1990 – After Armenian Republic’s parliament declares a state of
emergency, 250 militant nationalists give up their weapons.
1991 – Uzbekistan and Kyrgyzstan become the ninth and tenth Soviet
republics to declare independence.
1994 – Irish Republican Army declares an open-ended cease-fire in
its 24-year campaign against British rule of Northern Ireland.
1995 – A bomb-laden car explodes in a crowded square outside Algeria’s
national police headquarters, killing 10 and injuring 15.
1996 – Iraq captures Irbil in northern Iraq, a key city inside the
Kurdish "safe haven" protected by US-led forces. It is Saddam Hussein’s
largest military action since the end of the Gulf War in 1991.
1997 – Typhoon Rex veers away from Japan’s main island of Honshu, but
the record rainfall it spawned forces thousands to flee their homes.

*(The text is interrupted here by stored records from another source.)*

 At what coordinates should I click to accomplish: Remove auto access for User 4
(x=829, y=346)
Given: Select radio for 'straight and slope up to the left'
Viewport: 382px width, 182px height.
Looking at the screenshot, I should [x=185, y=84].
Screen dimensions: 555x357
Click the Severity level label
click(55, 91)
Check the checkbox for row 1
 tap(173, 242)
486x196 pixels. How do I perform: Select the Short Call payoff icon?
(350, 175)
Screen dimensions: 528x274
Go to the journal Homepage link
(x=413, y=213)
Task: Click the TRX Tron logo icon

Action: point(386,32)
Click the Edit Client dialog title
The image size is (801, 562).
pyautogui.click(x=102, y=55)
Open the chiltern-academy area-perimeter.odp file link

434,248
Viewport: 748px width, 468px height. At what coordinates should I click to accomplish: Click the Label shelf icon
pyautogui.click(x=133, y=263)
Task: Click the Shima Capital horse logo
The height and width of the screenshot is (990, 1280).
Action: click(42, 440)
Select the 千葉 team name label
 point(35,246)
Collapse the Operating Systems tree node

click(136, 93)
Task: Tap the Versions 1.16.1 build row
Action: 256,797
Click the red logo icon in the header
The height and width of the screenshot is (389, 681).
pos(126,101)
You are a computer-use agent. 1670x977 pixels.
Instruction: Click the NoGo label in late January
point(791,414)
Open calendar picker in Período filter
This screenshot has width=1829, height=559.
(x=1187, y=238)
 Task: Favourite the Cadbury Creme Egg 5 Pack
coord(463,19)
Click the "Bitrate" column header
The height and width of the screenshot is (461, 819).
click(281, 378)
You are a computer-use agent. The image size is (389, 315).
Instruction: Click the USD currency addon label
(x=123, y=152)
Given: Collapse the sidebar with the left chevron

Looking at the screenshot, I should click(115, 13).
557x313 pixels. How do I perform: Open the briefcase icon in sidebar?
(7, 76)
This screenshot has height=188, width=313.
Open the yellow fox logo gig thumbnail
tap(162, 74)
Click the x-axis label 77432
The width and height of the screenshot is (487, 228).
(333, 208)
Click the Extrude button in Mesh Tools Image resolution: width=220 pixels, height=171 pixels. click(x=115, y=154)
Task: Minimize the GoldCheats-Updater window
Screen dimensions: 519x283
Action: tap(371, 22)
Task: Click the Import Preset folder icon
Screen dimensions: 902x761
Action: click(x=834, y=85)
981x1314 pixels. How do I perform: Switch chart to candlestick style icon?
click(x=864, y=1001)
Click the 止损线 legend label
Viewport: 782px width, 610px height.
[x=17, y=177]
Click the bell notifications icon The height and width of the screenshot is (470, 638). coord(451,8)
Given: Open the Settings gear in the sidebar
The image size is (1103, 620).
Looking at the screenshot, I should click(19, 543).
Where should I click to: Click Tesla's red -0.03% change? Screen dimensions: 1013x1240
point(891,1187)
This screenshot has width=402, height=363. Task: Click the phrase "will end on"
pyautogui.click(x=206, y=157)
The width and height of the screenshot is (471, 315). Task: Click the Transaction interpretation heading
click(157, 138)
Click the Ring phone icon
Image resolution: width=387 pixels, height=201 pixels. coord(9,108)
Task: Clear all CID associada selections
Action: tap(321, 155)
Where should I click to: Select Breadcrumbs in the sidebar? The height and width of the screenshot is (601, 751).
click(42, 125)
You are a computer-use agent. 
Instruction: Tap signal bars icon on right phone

Flooding and landslides caused by the rains kill 14 people and
injure 45.
1998 – North Korea launches a new, more powerful long-range ballistic
missile that crosses over Japan’s main island and crashes into the
Pacific Ocean. The test draws strong protests from Japan and the US.
2002 – A Russian Mi-24 assault helicopter is shot down by a missile
in Chechnya. Both of the gunship’s pilots are killed. Chechen rebels
claim responsibility.
2004 – Militants in Iraq kill 12 Nepalese contract workers, in a
gruesome video discovered on an Islamic website, showing one of
them beheaded and the 11 others shot in a methodical series of
execution-style slayings.
2005 – Panicked by rumours of a suicide bomber, thousands of Shi’ite
pilgrims break into a stampede on a bridge in Baghdad during a
religious procession, crushing one another or plunging into Tigris
River. Nearly 1 000 die, mostly women and children.
Today’s Birthdays: Theophile Gautier, French author (1811-1872); Maria
Montessori, Italian doctor and educator (1870-1952); William Saroyan,
US writer (1908-1981); Buddy Hackett, US actor/comedian (1924-2003);
Van Morrison, Irish singer (1945); Itzhak Perlman, Israeli violinist
(1945); Richard Gere, US actor (1949).
Thought for Today: Show me the country in which there are no strikes
and I’ll show you that country in which there is no liberty – Emma
Goldman, American anarchist (1869-1940).